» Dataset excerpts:

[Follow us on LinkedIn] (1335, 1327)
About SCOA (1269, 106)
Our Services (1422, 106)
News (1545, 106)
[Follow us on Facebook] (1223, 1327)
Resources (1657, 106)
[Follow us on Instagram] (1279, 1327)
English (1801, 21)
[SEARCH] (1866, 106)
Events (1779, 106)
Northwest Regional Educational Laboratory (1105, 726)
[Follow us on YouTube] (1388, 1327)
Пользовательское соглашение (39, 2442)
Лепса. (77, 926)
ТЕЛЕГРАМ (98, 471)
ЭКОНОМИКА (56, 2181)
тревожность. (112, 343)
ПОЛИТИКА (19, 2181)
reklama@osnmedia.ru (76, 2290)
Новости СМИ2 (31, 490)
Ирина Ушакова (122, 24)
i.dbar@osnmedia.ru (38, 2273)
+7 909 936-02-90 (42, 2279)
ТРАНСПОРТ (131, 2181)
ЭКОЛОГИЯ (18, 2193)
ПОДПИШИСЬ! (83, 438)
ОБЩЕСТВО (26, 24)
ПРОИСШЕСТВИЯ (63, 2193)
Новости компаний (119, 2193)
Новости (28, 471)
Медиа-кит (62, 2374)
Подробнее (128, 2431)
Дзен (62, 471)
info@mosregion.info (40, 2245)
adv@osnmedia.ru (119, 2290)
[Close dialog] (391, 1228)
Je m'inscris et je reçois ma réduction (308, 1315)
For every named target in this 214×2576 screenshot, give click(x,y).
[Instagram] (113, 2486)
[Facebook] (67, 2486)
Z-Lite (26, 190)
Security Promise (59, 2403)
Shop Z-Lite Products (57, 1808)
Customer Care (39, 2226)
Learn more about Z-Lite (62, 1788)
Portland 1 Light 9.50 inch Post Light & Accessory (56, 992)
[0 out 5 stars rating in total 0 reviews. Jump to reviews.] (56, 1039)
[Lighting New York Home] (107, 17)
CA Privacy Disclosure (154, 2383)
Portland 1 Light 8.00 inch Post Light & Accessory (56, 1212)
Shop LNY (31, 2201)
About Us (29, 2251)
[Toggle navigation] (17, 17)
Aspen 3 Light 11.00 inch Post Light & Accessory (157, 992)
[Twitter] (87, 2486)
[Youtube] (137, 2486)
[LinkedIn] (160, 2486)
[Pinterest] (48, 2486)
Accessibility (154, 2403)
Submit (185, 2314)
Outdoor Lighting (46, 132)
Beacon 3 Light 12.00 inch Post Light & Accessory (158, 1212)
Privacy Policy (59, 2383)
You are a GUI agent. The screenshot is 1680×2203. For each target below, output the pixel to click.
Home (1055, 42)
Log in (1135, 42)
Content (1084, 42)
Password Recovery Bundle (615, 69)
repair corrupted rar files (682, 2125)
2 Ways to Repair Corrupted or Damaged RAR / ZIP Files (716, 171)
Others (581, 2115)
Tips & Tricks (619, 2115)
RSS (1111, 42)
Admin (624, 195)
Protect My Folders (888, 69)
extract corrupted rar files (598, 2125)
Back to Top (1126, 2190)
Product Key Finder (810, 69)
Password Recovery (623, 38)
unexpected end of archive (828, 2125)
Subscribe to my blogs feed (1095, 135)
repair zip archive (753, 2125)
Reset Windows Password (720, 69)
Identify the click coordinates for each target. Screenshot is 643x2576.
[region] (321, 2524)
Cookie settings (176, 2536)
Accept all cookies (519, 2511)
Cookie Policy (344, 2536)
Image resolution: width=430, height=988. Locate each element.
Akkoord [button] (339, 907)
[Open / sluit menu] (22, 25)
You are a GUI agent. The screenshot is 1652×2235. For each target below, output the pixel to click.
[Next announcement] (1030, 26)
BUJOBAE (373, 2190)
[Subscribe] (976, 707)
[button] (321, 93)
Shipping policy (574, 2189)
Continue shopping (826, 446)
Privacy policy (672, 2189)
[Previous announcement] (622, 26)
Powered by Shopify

» EXERCISE REQUIREMENTS: Copy out only the lines above from the one with "Outdoor Lighting (46, 132)" to the one with "Subscribe to my blogs feed (1095, 135)", inclusive, exactly as they stand.

» ANSWER TO THIS EXERCISE:
Outdoor Lighting (46, 132)
Beacon 3 Light 12.00 inch Post Light & Accessory (158, 1212)
Privacy Policy (59, 2383)
You are a GUI agent. The screenshot is 1680×2203. For each target below, output the pixel to click.
Home (1055, 42)
Log in (1135, 42)
Content (1084, 42)
Password Recovery Bundle (615, 69)
repair corrupted rar files (682, 2125)
2 Ways to Repair Corrupted or Damaged RAR / ZIP Files (716, 171)
Others (581, 2115)
Tips & Tricks (619, 2115)
RSS (1111, 42)
Admin (624, 195)
Protect My Folders (888, 69)
extract corrupted rar files (598, 2125)
Back to Top (1126, 2190)
Product Key Finder (810, 69)
Password Recovery (623, 38)
unexpected end of archive (828, 2125)
Subscribe to my blogs feed (1095, 135)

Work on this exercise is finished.